Preface

What Is CoffeeScript?

CoffeeScript is a little language that compiles down to JavaScript. The syntax is inspired by Ruby and Python, and implements many features from those two languages. This book is designed to help you learn CoffeeScript, understand best practices, and start building awesome client-side applications. The book is little, only six chapters, but that’s rather apt as CoffeeScript is a little language too.

This book is completely open source, and was written by Alex MacCaw (@maccman) with great contributions from David Griffiths, Satoshi Murakami, Chris Smith, Katsuya Noguchi, and Jeremy Ashkenas.

If you have any errata or suggestions, please don’t hesitate to open a ticket on the book’s GitHub page. Readers may also be interested in JavaScript Web Applications (O’Reilly), a book I authored that explores rich JavaScript applications and moving state to the client side.

So let’s dive right into it: why is CoffeeScript better than writing pure JavaScript? Well, for a start, there’s less code to write; CoffeeScript is very succinct, and takes white space into account. In my experience, this reduces code by a third to a half of the original pure JavaScript. In addition, CoffeeScript has some neat features, such as array comprehensions, prototype aliases, and classes that further reduce the amount of typing you need to do.

More importantly though, JavaScript has a lot of skeletons in its closet which can often trip up inexperienced developers. CoffeeScript neatly sidesteps these by only exposing a curated selection of JavaScript features, fixing many of the language’s oddities.

CoffeeScript is not a superset of JavaScript, so although you can use external JavaScript libraries from inside CoffeeScript, you’ll get syntax errors if you compile JavaScript as is, without converting it. The compiler converts CoffeeScript code into its counterpart JavaScript, there’s no interpretation at runtime.

So let’s get some common fallacies out of the way. You will need to know JavaScript in order to write CoffeeScript, as runtime errors require JavaScript knowledge. However, having said that, runtime errors are usually pretty obvious, and so far I haven’t found mapping JavaScript back to CoffeeScript to be an issue. The second problem I’ve often heard associated with CoffeeScript is speed (i.e., the code produced by the CoffeeScript compiler would run slower than its equivalent written in pure JavaScript). In practice though, it turns out this isn’t a problem either. CoffeeScript tends to run as fast or faster than handwritten JavaScript.
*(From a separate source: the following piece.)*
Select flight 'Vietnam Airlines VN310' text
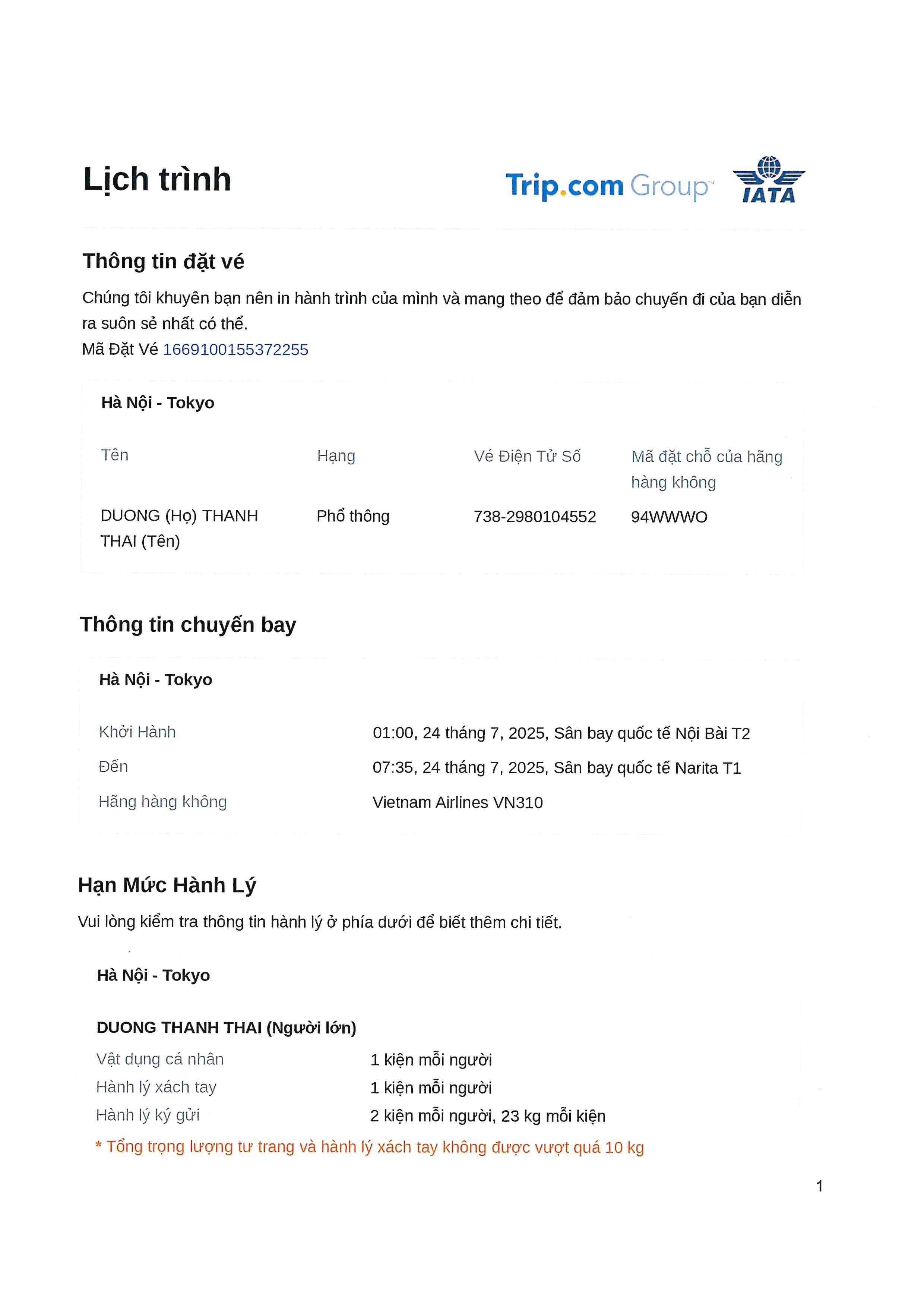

What are the disadvantages of using CoffeeScript? Well, it introduces another compile step between you and your JavaScript. CoffeeScript tries to mitigate the issue as best it can by producing clean and readable JavaScript, and with its server integrations which automate compilation. The other disadvantage, as with any new language, is the fact that the community is still small at this point, and you’ll have a hard time finding fellow collaborators who already know the language. CoffeeScript is quickly gaining momentum though, and its IRC list is well staffed; any questions you have are usually answered promptly.

CoffeeScript is not limited to the browser, and can be used to great effect in server-side JavaScript implementations, such as Node.js. Additionally, CoffeeScript is getting much wider use and integration, such as being a default in Rails 3.1. Now is definitely the time to jump on the CoffeeScript train. The time you invest in learning about the language now will be repaid by major time savings later.